5.9 Contact checks during world authoring

Before training, test:

  • does the object settle cleanly under gravity?
  • do stacks remain stable?
  • does a simple gripper close without explosion?
  • does thin-geometry insertion tunnel?
  • does randomization make contact qualitatively different?

6. Joints, Drives, and Constraints

6.1 Joint types

Joint type Motion allowed Typical use
revolute one rotational DoF arms, doors, wheels
prismatic one translational DoF sliders, drawers
fixed no relative motion rigid mounting
spherical three rotational DoF ball joints

The joint set chosen for a world shapes what policies can ever learn.

6.2 Joint limits

Joint limits are not mere metadata. They directly affect safe state space and training stability.

Limit type Role
position limit constrains reachable configuration
velocity limit constrains speed
effort / torque limit constrains actuation authority
soft limit allows gradual resistance near boundary

Bad limits often cause:

  • unrealistic task success
  • impossible trajectories
  • solver instability near boundaries

6.3 Drive models

Common drive modes include:

Drive mode Control meaning
position drive simulator closes position error
velocity drive simulator closes speed error
torque / effort drive policy outputs generalized force directly
motor abstraction engine-specific actuator mapping

A useful mental model is:

\[ \tau = K_p (q^\star - q) + K_d (\dot{q}^\star - \dot{q}) + \tau_{ff} \]

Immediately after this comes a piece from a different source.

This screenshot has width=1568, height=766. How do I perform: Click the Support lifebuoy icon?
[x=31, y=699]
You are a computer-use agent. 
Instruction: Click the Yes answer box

Even when the policy looks end to end, the simulator often still uses an internal low-level controller.

6.4 Stiffness and damping

Parameter Effect
stiffness how aggressively error is corrected
damping how velocity is dissipated

Too much stiffness with too large a timestep often creates oscillation. Too little damping often makes worlds ring or chatter.

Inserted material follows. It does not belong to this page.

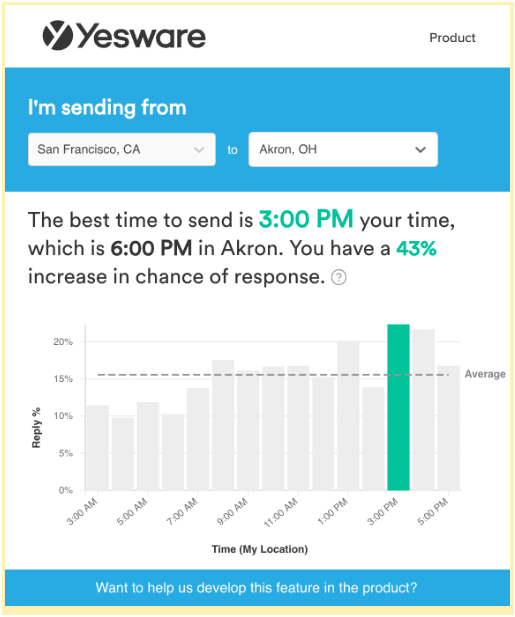Screen dimensions: 515x617
Task: Click the help develop this feature link
Action: [256, 587]
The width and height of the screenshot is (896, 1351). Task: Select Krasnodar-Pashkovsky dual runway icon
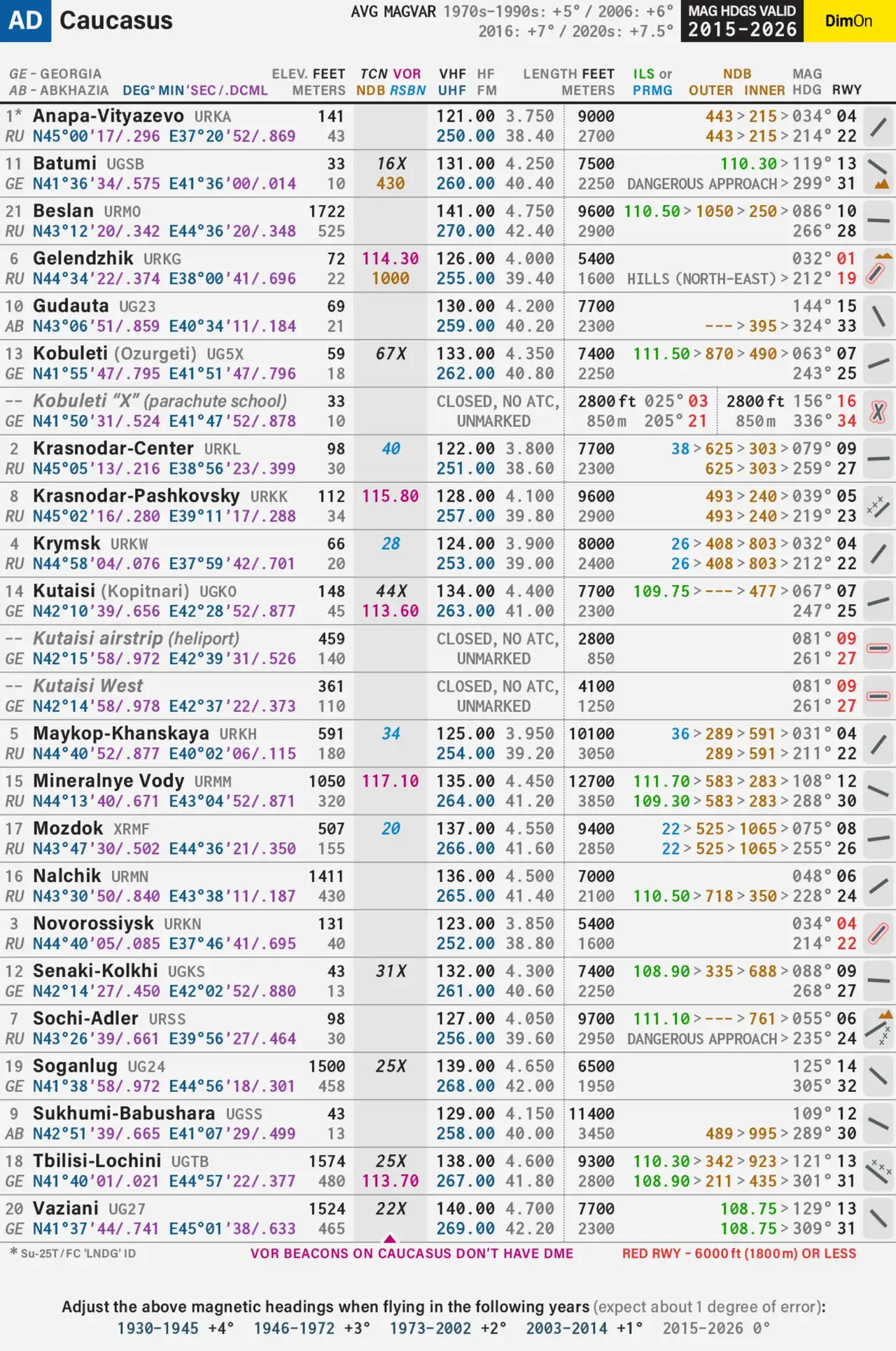point(878,506)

6.5 Mimic joints, tendons, and closed chains

These features matter when world behavior cannot be expressed as independent simple joints:

  • mimic joints for coupled fingers
  • tendons for coordinated actuation
  • closed chains for mechanisms and fixtures

Support varies strongly by format and engine, which is why Development Toolchain and simulator choice matter upstream of task design.

6.6 Constraint types

Common constraints in world authoring:

  • kinematic constraints
  • loop closure constraints
  • surface contact constraints
  • equality / weld constraints
  • tendon or transmission coupling

6.7 More constraints are not automatically better

Adding constraints can improve realism, but it can also:

  • increase solver burden
  • amplify numerical stiffness
  • make resets harder
  • reduce reproducibility across engines

6.8 Joint and constraint checklist

Check Why it matters
joint axis sanity wrong axes silently corrupt tasks
limits consistent with hardware avoids learning impossible behavior
drive mode explicit prevents hidden control mismatch
damping not zero by default helps stability
closed-chain support verified prevents engine-specific surprises

7. Numerical Integration and Stability

7.1 Why "changing dt breaks everything"

When users say "I only changed the timestep," what they really changed was the interaction between:

  • integration error
  • solver convergence
  • stiffness
  • damping
  • control frequency
  • contact timing

That is why a small timestep change can move a world from stable to useless.

7.2 Common integrators

Method Characteristics
explicit Euler simple, cheap, unstable for stiff systems
semi-implicit Euler common practical default
Runge-Kutta more accurate for smooth dynamics
implicit methods more stable for stiff systems, more expensive

7.3 Explicit Euler in one line

For the scalar system \(\dot{x} = f(x, u)\):

\[ x_{k+1} = x_k + \Delta t \, f(x_k, u_k) \]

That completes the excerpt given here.